For us at MMU, our course will be cut from 31 students this year to 24 students next year. This is a cut of 25% for a OFSTED rated ‘outstanding’ PGCE course. This follows a cut for 40% from 58 in 2009/10. The vast majority of other music providers are being cut by a similar amount.
But there is sting in the tale here for all providers whose numbers for a specific course are 10 students or below. They will not be able to run these courses any more. Here is an extract from the TDA letter:
The reduction in secondary places and the DFE’s strategy to increase school led provision may result in some providers having to consider their involvement in initial teacher training. In particular there are a number of cohorts that have been identified as potentially unviable due to their small size. These cohorts are clearly identified in Annex 2 (total allocations of 10 places or less in HEI providers). We anticipate a need for providers to rebalance their provision for these places. We will work with providers to negotiate movements of places so long as the total number of allocations is not increased and that the movements maintain or improve quality.
It is expected that allocations will continue to be limited for traditional mainstream HEI led programmes. For AY2013/14 we will only allocate places in small cohorts if they are being delivered through a school led programme. We will work with providers over the coming months on determining those places which are school led. This will form the basis of a re-engineering of the allocations but we are informing providers now that there is no guarantee that they will be allocated any places in the identified small cohorts for AY2013/14 onwards. This is a significant change to the sector and we will work with providers to manage the transition. However, our initial focus will be on the quality and viability of cohorts in AY2012/13. To that end we would ask providers who are unable to deliver the allocations as they are set out in Annex 2 to contact the TDA at the earliest point through their regional lead.

__DATA BLOCK__

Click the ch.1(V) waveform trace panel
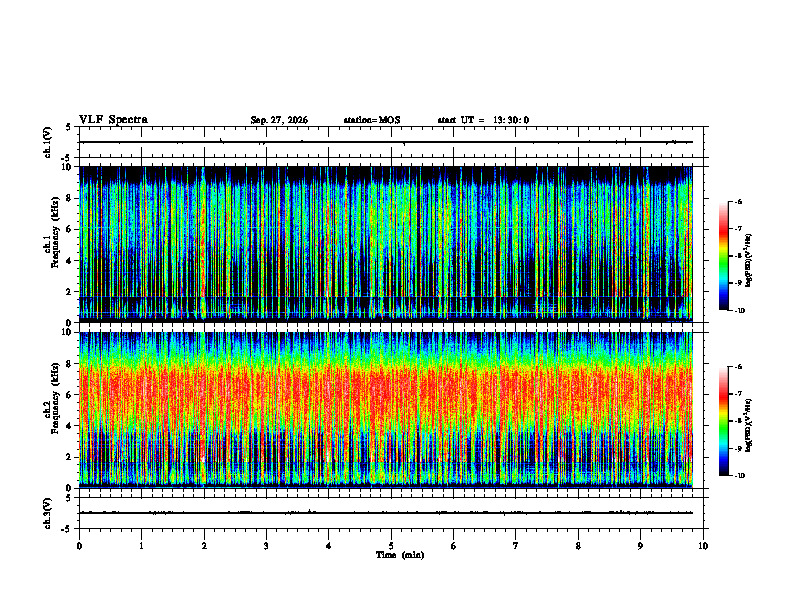This screenshot has height=612, width=792. pos(391,142)
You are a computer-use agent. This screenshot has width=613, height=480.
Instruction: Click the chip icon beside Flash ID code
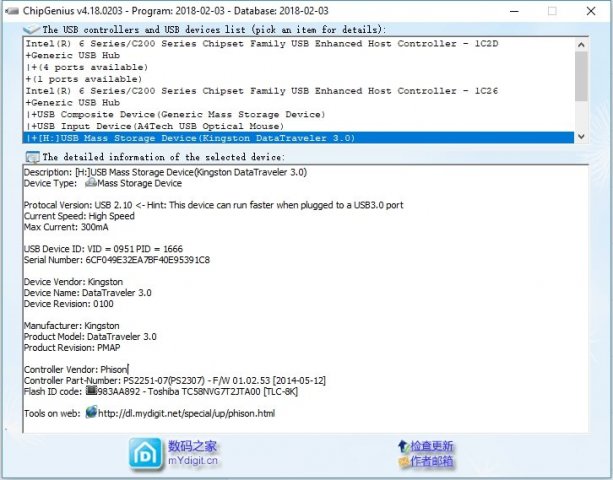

__THINGS TO DO__
A – In the passage on teacher-training place cuts, how many students will the MMU course have next year?
B – From the passage on teacher-training place cuts, extract the stretch from "But there is" through "or improve quality.", copying it word for word.

__ANSWERS FOR THE EXERCISE__
A – 24 students.

B –
But there is sting in the tale here for all providers whose numbers for a specific course are 10 students or below. They will not be able to run these courses any more. Here is an extract from the TDA letter:
The reduction in secondary places and the DFE’s strategy to increase school led provision may result in some providers having to consider their involvement in initial teacher training. In particular there are a number of cohorts that have been identified as potentially unviable due to their small size. These cohorts are clearly identified in Annex 2 (total allocations of 10 places or less in HEI providers). We anticipate a need for providers to rebalance their provision for these places. We will work with providers to negotiate movements of places so long as the total number of allocations is not increased and that the movements maintain or improve quality.